Pay up here for CNA's in a hospital is 12/hr. compared to 8 in the nursing homes. The hospital has better benefits and a way more flexible work schedule thanks to the float pool.

I do very little pt. care with the exception of sheet and gown changing during a night sweat, because part of what depends on a pt. getting discharged is the they can do the basics on their own. The pts. can go to the bathroom on thier own, typically i'm taking the IV pole to the bathroom and measuring I and O, then getting the pole back by the bed and helping the pt. get tucked in, the Kendalls back on or that extra blanket from the warming box., or retaping the IV.

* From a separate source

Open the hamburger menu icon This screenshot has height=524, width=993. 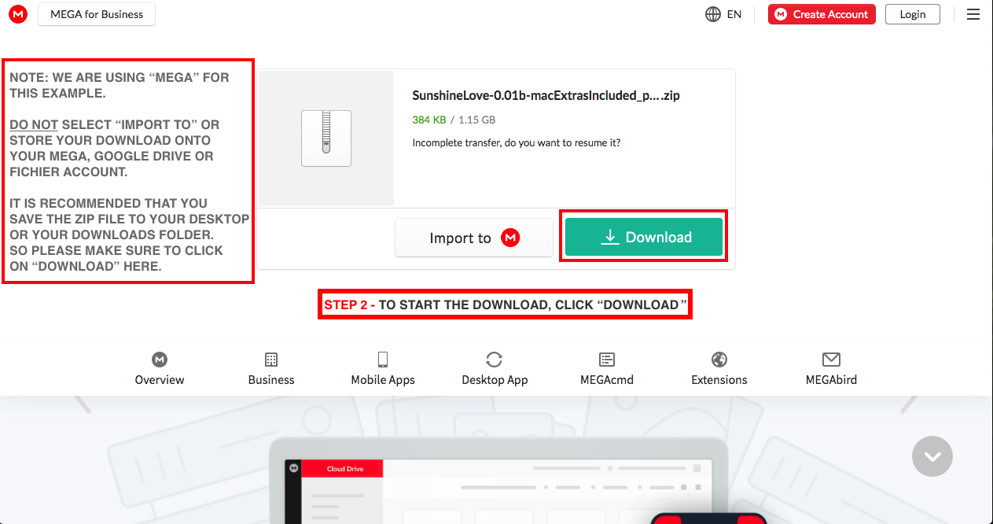[973, 14]
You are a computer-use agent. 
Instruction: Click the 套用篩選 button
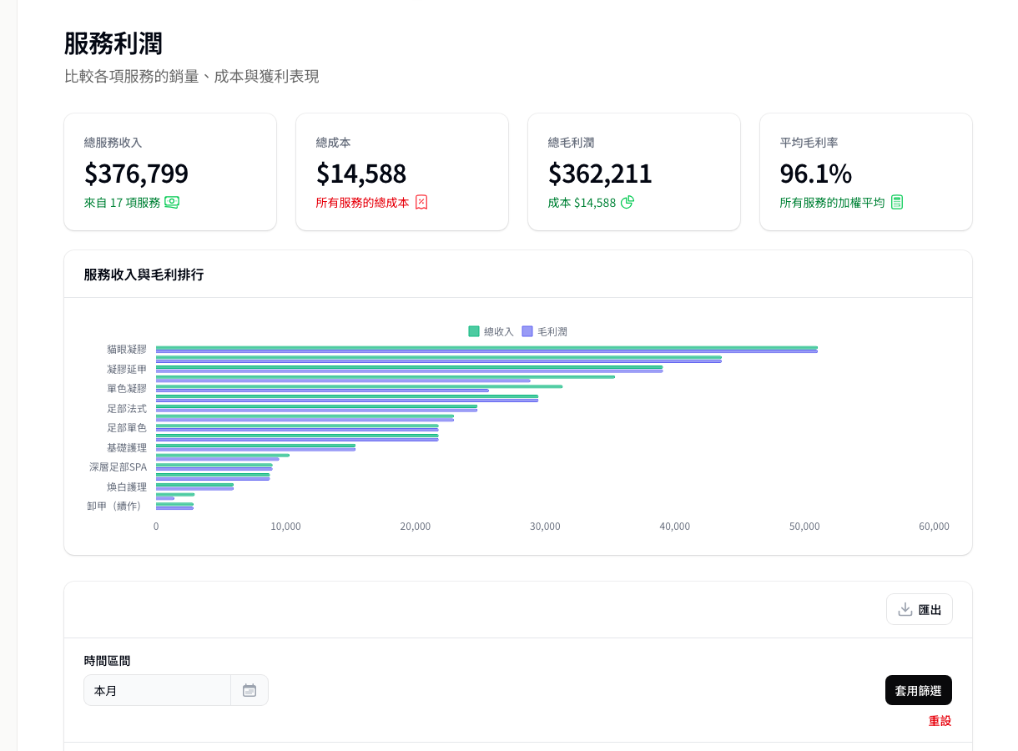click(918, 690)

If an IV is alarming and saying "Stopped, distal line occlusion" i can take a look at the whole tube, straighten out the kink and reset, then tell the nurse what i did. If it goes off again, or says "dose end" or "proximal line occlusion", i get the nurse (after hitting the silence button to afford the pt. some quiet time. I also tell the nurse if i see an IV bag that is running low, and most of the time it gets changed before the alarm goes off.

If we have TURPS i can change out the saline bottles, record I and O and report to the nurse the color of the Foley contents and if i saw any clots. I also empty and recharge JP drains.

I assist on any dressing changes, cath insertions, etc. and also keep an eye out during any sterile procedure that the field was not broken.

I lucked out big time with this job. I get along with all of my co-workers, i work with a great group of nurses, and i am learning a LOT from them every night i work, and i absolutely love every minute of it.